Résidence secondaire : quelle fiscalité ?

Publié le : 20 avril 20223 mins de lecture

Le sens de la résidence secondaire est une spécificité très particulière du tourisme français, contribuant à l’importance de l’hébergement non-marchand. Un logement secondaire ou temporaire, tel que défini par l’INSEE, est un logement qui fournit un logement de vacances exclusivement à son propriétaire ou locataire, et n’est utilisé que pendant de courtes périodes de l’année.

Quels sont les impôts taxés sur un logement secondaire ?

Les résidences secondaires sont soumises à la taxe foncière, ainsi qu’à la taxe d’habitation et à la taxe d’enlèvement des ordures ménagères. Même si le bien est inoccupé à l’année, son propriétaire ou locataire reste soumis aux taxes locales. La redevance audiovisuelle n’expire pas, car elle ne concerne que la résidence principale. Il n’y a pas d’exemptions ou de plafonds pour l’hébergement temporaire. Les propriétaires d’une résidence secondaire ne bénéficieront pas du calcul de l’ISF ou de la taxe foncière, ni du crédit d’impôt s’ils travaillent dans une résidence de vacances.

Au niveau de la fiscalité, qu’en est-il des maisons secondaires ?

Il n’y a pas d’exonération pour la location d’une résidence secondaire.
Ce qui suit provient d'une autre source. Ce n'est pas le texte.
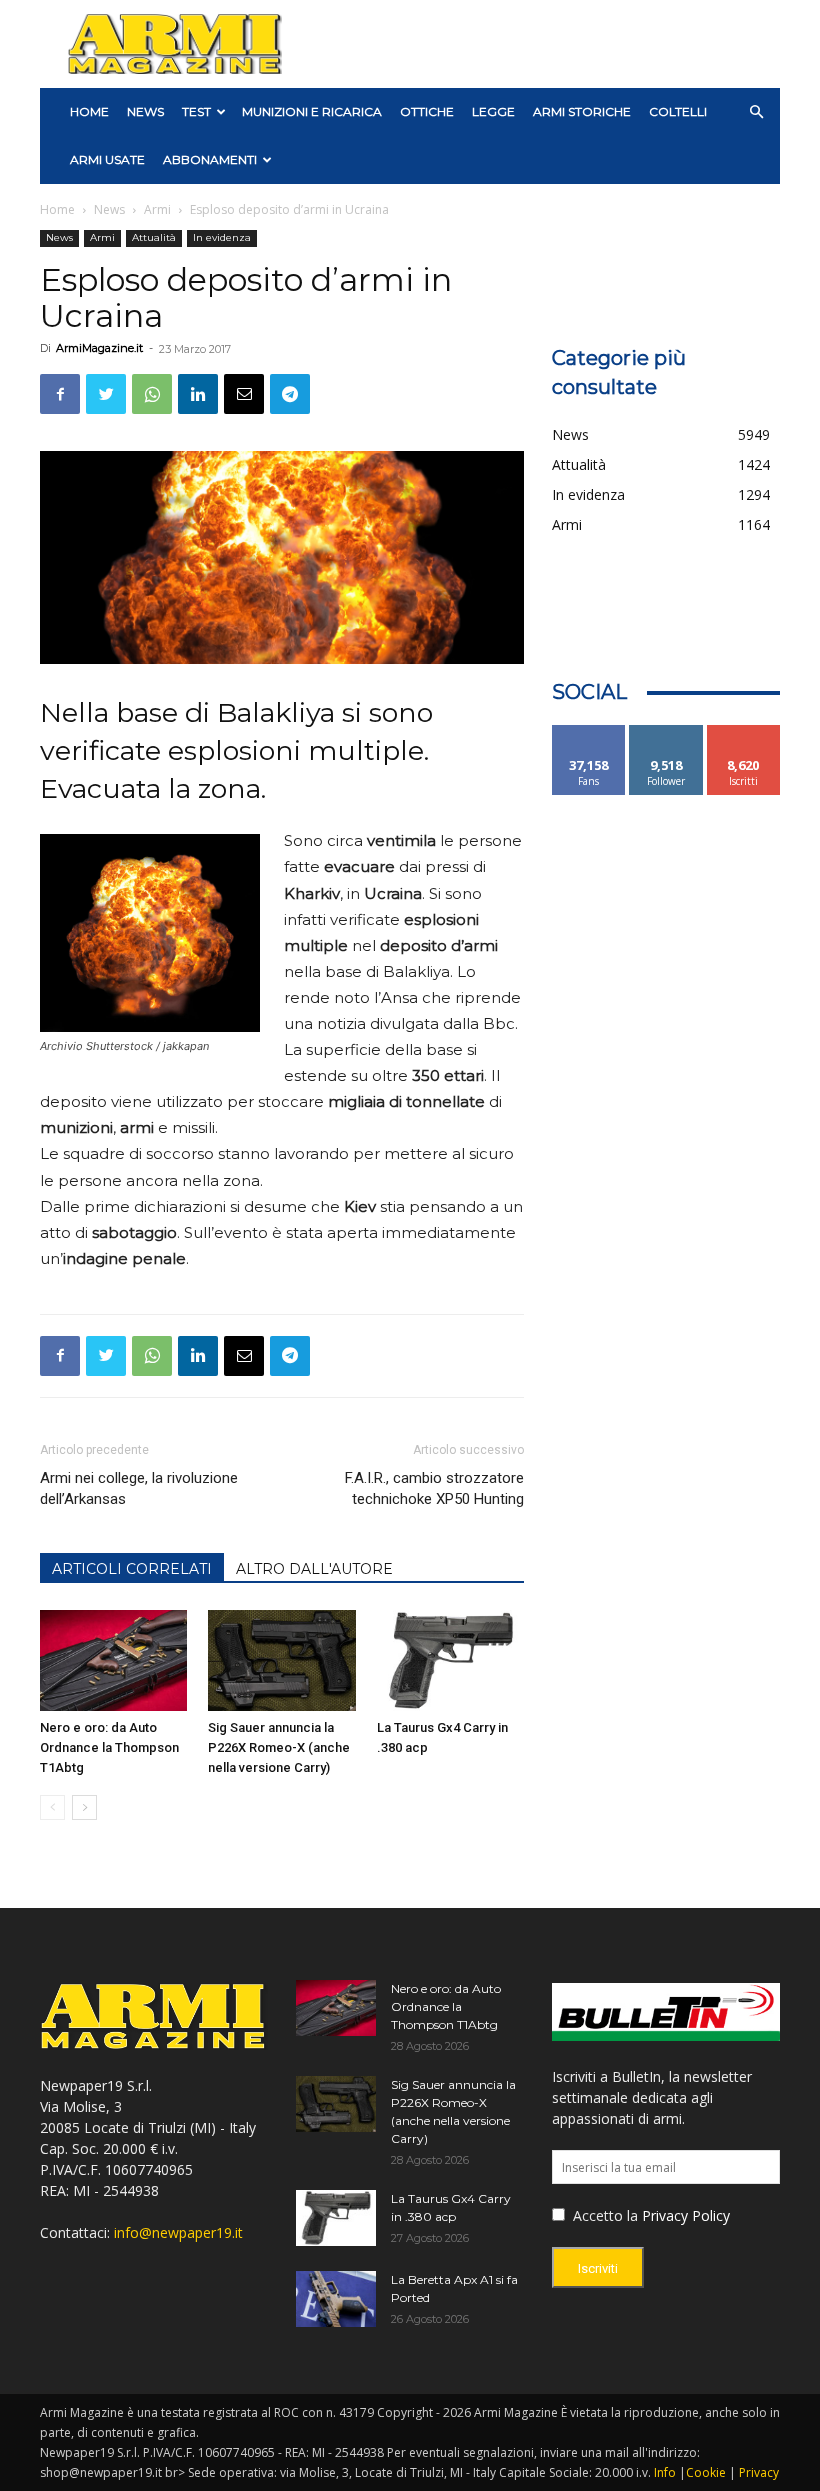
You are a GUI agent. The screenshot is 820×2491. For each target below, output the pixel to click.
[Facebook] (60, 394)
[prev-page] (52, 1807)
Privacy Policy (686, 2215)
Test (196, 111)
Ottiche (427, 111)
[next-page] (84, 1807)
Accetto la (603, 2215)
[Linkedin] (198, 394)
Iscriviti (743, 732)
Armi (157, 209)
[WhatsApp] (152, 394)
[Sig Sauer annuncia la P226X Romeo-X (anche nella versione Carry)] (281, 1660)
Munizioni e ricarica (312, 111)
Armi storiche (582, 111)
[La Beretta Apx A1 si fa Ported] (336, 2299)
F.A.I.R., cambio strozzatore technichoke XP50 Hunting (434, 1488)
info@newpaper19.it (178, 2232)
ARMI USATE (107, 159)
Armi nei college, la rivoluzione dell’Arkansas (139, 1488)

Cependant, les contribuables peuvent choisir le régime de la micro entreprise après une réduction d’impôt de 50 %, le montant des revenus sera inclus dans leur revenu annuel, et l’impôt sur le revenu sera payé selon un barème progressif. Les contribuables sont plus intéressés à l’idée d’opter pour un véritable régime si les dépenses comme les intérêts d’un emprunt lié à l’achat d’un logement dépassent 50 % du revenu annuel HT, qui seul peut déduire les charges du loyer. Par ailleurs, les gîtes ruraux, les meublés et les chambres d’hôtes bénéficient d’un régime fiscal avantageux.

Les cas spécifiques pour les résidences secondaires

Pour les logements répondant aux deux critères suivants, certaines communes peuvent majorer la contribution de taxe d’habitation de 20 % si le logement meublé est soumis à la taxe d’habitation, et que le logement n’est pas affecté à une résidence principale. Les villes concernées sont celles qui taxent les logements vacants. Dans les 3 cas suivants, vous pouvez demander une dispense de demande d’augmentation si vous êtes contraint d’habiter dans un autre lieu que votre résidence principale en raison de votre activité professionnelle, si vous conservez l’usage exclusif de la maison qui est votre résidence principale jusqu’à ce que vous soyez placée de façon permanente dans un établissement de soins, si pour des raisons indépendantes de votre volonté, vous ne pouvez pas affecter un logement à un usage résidentiel principal, telle qu’une résidence secondaire faisant partie d’une opération d’urbanisme.